* Passage shown *
*** Begin section ***

《The Antonine Plague, climate change and local violence in Roman Egypt》笔记
Elliott, Colin P. "The Antonine Plague, climate change and local violence in Roman Egypt." Past & Present 231.1 (2016): 3-31.
-New climatological evidence has led to a handful of scholars offering softened perspectives on the damage that the Antonine plague may have caused; however, Egypt has largely remained an **exception** to this revisionism.
-My narrative is also a ‘wigwam’ argument, but it shows that pride of place should now be given to **climate change**, not plague, when it comes to a second century AD crisis. There is evidence to suggest that short-term variations in temperature, sunlight, precipitation and flood levels in the mid second century — especially when combined with several other factors — may have been severe enough not only to ruin the prospects for pastoralists and farmers operating on the margins of the Mendesian nome’s agricultural economy (and the agrarian regions of Egypt broadly), but also simultaneously to create new economic opportunities for agricultural operations which were better insulated against ecological changes.
-If a plague killed some 20 or 30 per cent of the population, one might expect to find more **direct evidence** than a report that some in an East Nile village died of ‘plague’, hearsay in a personal letter from the third century and the plagiarism of Calpurnianus. (P. Thmouis 1/ P. Oxy. 14.1666./ Lucian, Quomodo historia conscribenda sit, 15.) While it is true that there is also a near-absence of direct papyrological evidence for the sixthcentury Justinianic plague, the corroborative evidence — including detailed accounts in literary sources and DNA evidence which confirms the presence of Yersinia pestis (bubonic plague) — offers a more robust case for a devastating plague in much of the Eastern Mediterranean, a fact which gains additional significance because second-century AD evidence from all sources (literary, epigraphic, papyrological, etc.) is in much higher numbers and covers a wider geographic distribution compared with similar categories of evidence from the mid sixth century AD.

*** End section ***

* Tasks to carry out *
A – Answer each question from the passage on the Antonine Plague.
(i) Which region has largely remained an exception to the softened perspectives on the plague's damage?
(ii) What does the author say should now be given pride of place in explaining a second-century AD crisis?
(iii) What does the DNA evidence for the Justinianic plague confirm?
B – Write down the passage on the Antonine Plague word for word, from "-My narrative is" to "against ecological changes.".
The lines after this point are separate material and have no connection to the passage on the Antonine Plague.

* Supplied information *

*** Begin section ***

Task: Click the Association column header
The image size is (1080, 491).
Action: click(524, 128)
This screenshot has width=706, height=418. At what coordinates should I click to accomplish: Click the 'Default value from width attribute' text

*** End section ***

* Set of answers *
A –
(i) Egypt
(ii) Climate change, not plague
(iii) The presence of Yersinia pestis (bubonic plague)

B –
-My narrative is also a ‘wigwam’ argument, but it shows that pride of place should now be given to **climate change**, not plague, when it comes to a second century AD crisis. There is evidence to suggest that short-term variations in temperature, sunlight, precipitation and flood levels in the mid second century — especially when combined with several other factors — may have been severe enough not only to ruin the prospects for pastoralists and farmers operating on the margins of the Mendesian nome’s agricultural economy (and the agrarian regions of Egypt broadly), but also simultaneously to create new economic opportunities for agricultural operations which were better insulated against ecological changes.